After generating different cover source files, upload them to your POD printer of choice. You will need to order a test copy of each version of your book before you can offer them for sale, but that added time and cost is minimal.

It should be pointed out that it costs more money to print hardcover books than it does to print softcover versions. Simply increase the purchase price for the hardcover by the extra cost, rounded up to the nearest $1.

Traditional Print Runs

If you’re having your books printed the old-fashioned way, there are many more considerations to make. Each version of the book is considered a separate product, and you normally need to print several hundred books in a single run to make the cost viable. This means if you want to distribute both a hardcover and a softcover book, you may wind up needing to purchase 1,000 or more total units. That gets pricey.

A lot of people really like a nice hardcover book. Of the 55 or so people who backed Psi-punk at either the softcover or the hardcover level only (so not including higher backer levels, which may include both versions, or retailer levels) 16 of those backers were willing to pay an extra $20 for the hardcover version of the book with no extra perks. Were the cost difference closer to $10, I imagine that number would have increased.

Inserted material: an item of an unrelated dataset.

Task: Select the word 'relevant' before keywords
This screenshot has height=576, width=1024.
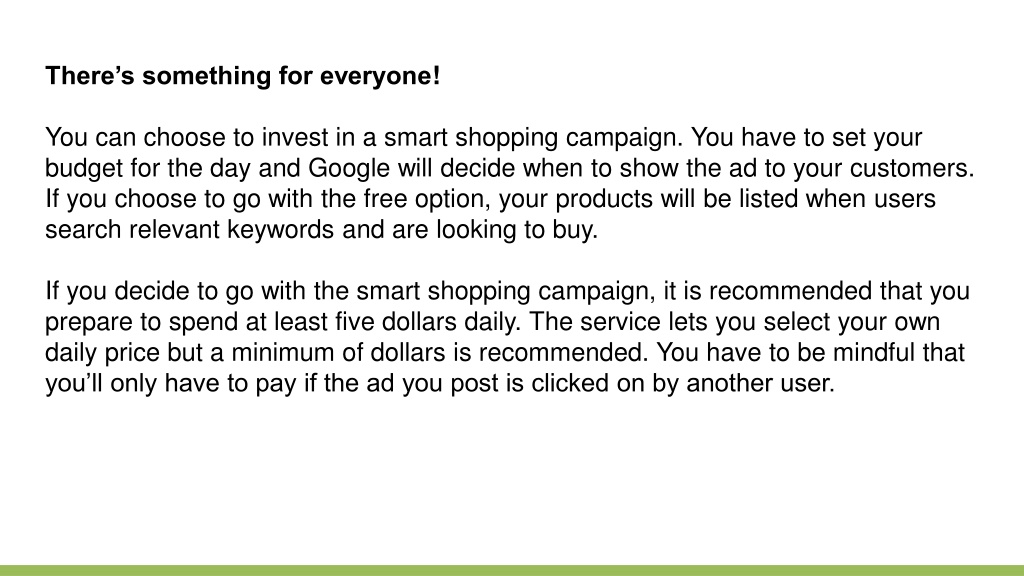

The question is: at what page count is it worth offering a hardcover book, especially if you choose to only go with one version to save on costs?

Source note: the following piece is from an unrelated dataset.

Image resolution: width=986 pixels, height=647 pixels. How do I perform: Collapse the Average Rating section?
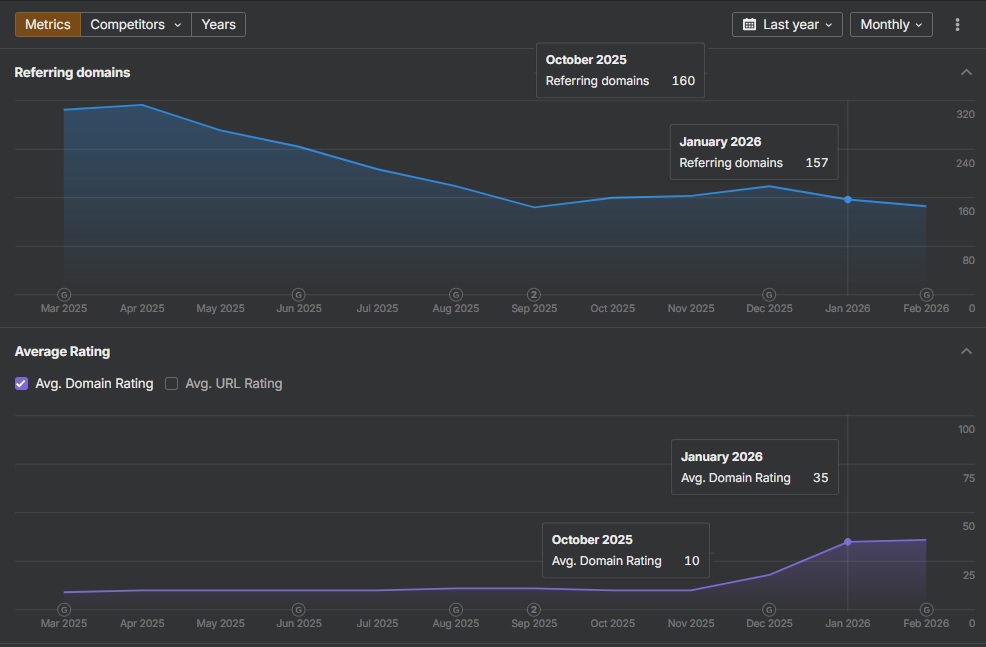966,351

This is really a design and aesthetic issue, if money is no object. It’s hard to say, but hardcover books do range in page counts from very low to very high, so perhaps page count isn’t the best measure.

If you’re publishing and printing through traditional channels, you need to look at the up-front costs. How much more out of pocket do you need to pay to print and equal number of hardcover or softcover books? Unfortunately I don’t have exact numbers for this, but if it costs $3 more to print a hardcover book and your minimum order is 500, that’s an extra $1500 out of pocket. Can you sell enough books to justify that cost?

If you have experience publishing books via traditional printing methods, I’d love to hear your experiences and see your exact numbers, because this is one area in which I have no real experience. Personally, I would recommend new publishers simply use POD services and leave the high up-front costs to the big publishers.


To hardcover or not? That question depends on your printing method. If you’re going with POD, there’s nothing to worry about; there’s limited additional costs on your part, and consumers favor having extra options. If you’re doing a big print-run you shouldn’t necessarily consider the minimum number of pages, but rather the up-front expense that you’ll need to cover just to get that print copy to market.